While exploring the fashion industry and of all the harm that it causes, it leads me to one major question: what can be done to change it and how can we go about it?
Although words can be strong, they aren’t always enough when making comparisons to the media.
Why don’t we believe people when they give us complements? I’ve been told just about one thousand times that I am beautiful the way I am, but when I compare myself to fashion industry superstars like Gigi Hadid or Kendall Jenner I can’t help but feel horrible about myself.
Yes, I am not 6 feet tall and I don’t have blemish free skin but I am educated, compassionate, and kind (at least I hope I am). If I know that I am a good person, why do I still have these uneasy feelings?
Luckily, there are people out there attempting to make a real difference against the fashion industry and its standards.

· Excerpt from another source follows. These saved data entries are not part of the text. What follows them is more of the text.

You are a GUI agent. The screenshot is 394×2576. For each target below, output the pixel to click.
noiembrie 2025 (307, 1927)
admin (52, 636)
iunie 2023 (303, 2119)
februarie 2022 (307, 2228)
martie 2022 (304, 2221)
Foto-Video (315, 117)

One example are the many organizations and non-profits that have been created to combat the media industries. One of my favorite organizations I have come across is Media Girls. This local non-profit out of Boston acknowledges that we need girls and women to speak their minds and advocate for themselves and protect their rights. According to their website, their main focus is to fight sexist messages and stereotypes in pop culture. They mainly work with middle school girls to have them challenge the media that we are all used to seeing every day through programing, speaking engagements, health workshops, and their blog.
While organizations like this are very helpful, sometimes a way strike a chord in someone is through art and images. Just within the past month I have come across many great pieces just by browsing my Facebook, Instagram, as well at websites such as Refinery29.
One of my Facebook friends shared a post from the Skai Juice account on Facebook. This page states that it’s mission is to get the word out that everyone has the ability to live a healthy and abundant life.
This image really stuck with me. As a little kid, you’re not concerned with the way you look, let alone if you have a little bit of a belly. Our society teaches us to be this way. Our society teaches us to hate our bodies
Another example of changing society through art is a Refinery29 article. The artist Alexa Meade is an artist who paints directly on her subjects to make 3D appear 2D. Meade painted this image below to create a real-life painting commenting on our obsession with weight loss and body image. I highly suggesting clicking on the link above to watch the full video.
Another way to get ideas across to people is through humor. Comedian Celeste Barber has gotten a rise in popularity after her Instagram account rose to popularity later last week. Through her images she hilariously shows us how high the standards are that we are seeing everyday. Though many are exaggerated and are obvious jokes, some truly shows the ideals women are supposed to live up to.
Although all of these examples are supporting the cause and trying to prove to get the word out that there is a problem, it isn’t actually solving the issue at hand. If we want to actually change women’s body image within the fashion industry, we need to change it at its roots.
After doing all of my research, I believe that the advertising industry is where we need to make serious changes. They are the ones that are creating these lifestyle images of perfection though marketing, that we then buy into. One root solution could be government limitations on advertising. In the fashion industry specifically there should be limitations on a model’s weight, at least to be sure that they are healthy and not on the brink of illness. There should also be rules on photoshop and editing tools. I feel like products in their true fashion are what should be on display, not a false image.
If we were to have a utopian world, I think it would be a place free of advertising. All it seems to do now is trick people into buying what they don’t need, or more importantly buying into a lifestyle that they don’t have. With the capitalistic economy we have today I think it will be a long road ahead of us to have body positivity within the fashion industry.